Plastics: Composition, Classification & Environmental Disadvantages of Plastic
The word “Plastic” is in a sense, the antonym of the word “Elastic”. An elastic material regains its original shape on being stretched or elongated. The plastic nature of the material does not permit the body to come back to its original phase once it has been deformed. All materials show both elastic and plastic properties. The difference arises in the application of the material and the amount of loads it can withstand within the limits of the two properties.
Plastics are one of the most widely used materials now days. We recognize plastic by its unique nature of flexibility and lightness. It can adapt into the most complex shapes possible. Plastics are used in almost every field we can think of. Even its production is cheap. Most of our common household items are made from plastic like chairs, plastic containers, plastic bottles, plastic covers, stationary, plastic glasses etc. Plastics are very good insulators of heat. Therefore they are also used widely for offering protection from hot objects.
In the early 19th century people used egg membranes, cellulose of plants and other such naturally occurring polymers as plastics. These are natural and therefore are decomposable. Later, technologies were made to bind or strengthen plastics from inorganic material. These are stronger and more tensile. But the inorganic plastics such as polystyrene and Poly Vinyl Chloride are hard to decompose and take thousands of years to do so. But what is this raw material made of? What makes it so popular? Is it environment friendly?
How is Plastic Formed?
“Plastic” is not one single material. There are many types of plastics which are made of synthetic and organic compounds. Several molecules of the same compound form inter linkages with each other to form long chains. These chains are called polymers (“poly” meaning “many” and “meros” meaning “parts”). The basic compound that is repeated in the polymer is called the “base unit” of the polymer. Polymers which possess high molecular mass or which are made up of a large number of base molecules are called plastics.
Composition of Plastic
The chain of the polymer is formed by multiple linkages of certain atoms of the compound, usually being carbon, oxygen or nitrogen. The property to form these chain linkages between similar atoms is called “catenation”. The polymeric linkage forms the “Backbone” of the polymer. The other functional groups hang from the backbone.
Examples of plastics
Polyethylene (commonly referred to as polythene and popularly used as carry bags in grocery stores and plastic bottles)
Poly Vinyl Chloride (commonly referred to as “PVC” and are used to make pipes and insulation material of wires)
Poly Tetra-Fluoro Ethylene (commonly known as “Teflon” and is popularly used as a coating for non-stick cookware)
Polyester (used in making fibres for textile industry)
Poly Ethylene Terephthalate (commonly referred to as “PET” and used to make bottles for carbonated drinks)
Poly Styrene (commonly used to make packaging foam material and plastic containers).
Classification of Plastics
There are many ways of classifying plastics. We can classify them depending on the scientific property which we desire. Suppose if we want to study the densities of the polymers, we must classify them based on their linkage type. They are classified into condensation polymers and addition polymers. We can classify them based on their thermal properties as “Thermoplastics” and “Thermo-setting plastics”. Basically thermo plastics are the ones which can be re-moulded once they take their initial shape unlike the thermo setting plastics which are “set” to maintain their desired shape resisting any changes. Environmental classification of plastics classifies it as bio degradable and non-bio degradable.

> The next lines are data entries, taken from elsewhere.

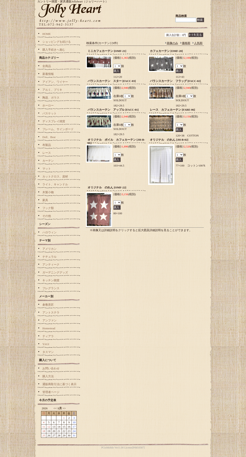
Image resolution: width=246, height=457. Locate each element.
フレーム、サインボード (58, 129)
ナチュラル (49, 256)
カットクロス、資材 (55, 176)
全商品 (46, 66)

Environmental Disadvantages of Plastic
Plastics are tough to decompose or destroy by natural processes. They take thousands of years to decompose. So, when they are dumped on the ground, they settle there and block the passage of water and nutrients into soil making the place infertile. Most people try to dispose of plastic by trying to burn it. When it burns, it seems to be breaking down but it never does. It actually shrinks in size while being heated but never disintegrates and in addition, burning plastic releases a black smoke that consists of a highly carcinogenic chemical (cancer causing chemical). Another hazard arises even before plastic is manufactured. Plastics are manufactured from tiny pellets called “nurdles”. This causes a loss of life of birds and fishes which mistake it for food.
Recycle and Reuse
So, while plastic lasts for such a long period of time, why not use it rather than wasting it? Plastics can be used for a long time by “Recycling” it. Thermo plastics can be re-shaped and reused. Therefore by recycling plastic, we save the world and ourselves too in the process. Recycling technologies are still at its young ages. It is a laborious process to separate out so many different types of plastics. So, automation of recycling would save a lot of man force, avoid environmental pollution and loss of life.

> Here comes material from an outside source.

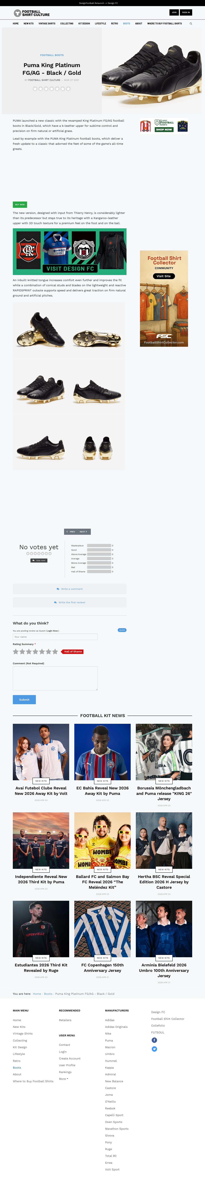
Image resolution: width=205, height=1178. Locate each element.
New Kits (41, 781)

Another option till then is to use biodegradable plastics. They are the plastics which disintegrate upon the action of natural decomposition methods like being disintegrated by bacteria, enzymes and environmental sources. They are totally environment friendly but not friendly to the pocket. Biodegradable packaging also in its child stages is quite an expensive option when large scale production is required.
Plastics have revolutionized the technology of mankind over the years from the transition from the metal ages. Still a lot of research is being carried out to make plastic the ultimate material which will have no side effects as well. Genetically engineered bacteria are under development which can disintegrate certain plastics. All said, plastics are certainly a fascinating material with wide usage field.